Something else that is important to me: I want someone loving. That's a bit hard to define, but some are more so than others.

And yes, physical attributes are the center of it all. Women might not like that, but I've come to accept that this is the truth. This does NOT mean than you are out of luck after a certain age - personally I've found my own attraction follows my age range (ok, it lags a little - I notice women in their thirties as well as forties). I think women are more interested in men's personality than men are with women, although I've been contradicted by female friends who say that women are just as interested in physical attributes of men. The point is - this is the most important factor. And yes, like he said, although certain features (blonds) are more popular to more people, beauty is indeed in the eye of the beholder.

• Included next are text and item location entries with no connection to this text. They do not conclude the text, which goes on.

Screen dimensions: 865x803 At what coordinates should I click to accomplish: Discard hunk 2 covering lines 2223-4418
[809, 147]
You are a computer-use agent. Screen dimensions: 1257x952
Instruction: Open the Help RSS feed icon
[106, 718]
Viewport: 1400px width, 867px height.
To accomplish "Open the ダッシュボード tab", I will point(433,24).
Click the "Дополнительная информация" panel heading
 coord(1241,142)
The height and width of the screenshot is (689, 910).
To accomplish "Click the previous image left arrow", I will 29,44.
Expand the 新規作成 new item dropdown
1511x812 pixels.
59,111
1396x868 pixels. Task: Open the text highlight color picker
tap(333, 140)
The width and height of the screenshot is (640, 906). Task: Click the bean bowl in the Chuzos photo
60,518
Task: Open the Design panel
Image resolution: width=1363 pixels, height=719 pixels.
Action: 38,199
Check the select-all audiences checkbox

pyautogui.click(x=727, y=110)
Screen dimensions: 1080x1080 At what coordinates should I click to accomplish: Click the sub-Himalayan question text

One big thing for me (and many, many men that I know): weight matters. Overweight is an automatic disqualification for attraction. This is very important.

Another automatic disqualification is smoking.

In regards to intelligence ... I don't think intelligence is attractive for either gender, and often is less attractive, or corresponds to less attractive aspects of personality. That said, stupidity, ignorance and poor social skills are all automatic disqualifications for attractiveness. Nobody wants to be embarrassed by their mate! What IS attractive is a winning personality and I do think a certain amount of intelligence contributes to wit and quickness, which are attractive in any gender. Social skills are their own kind of intelligence (and you can be quite dumb but have great social intelligence and therefor be far more attractive than the brilliant nerd).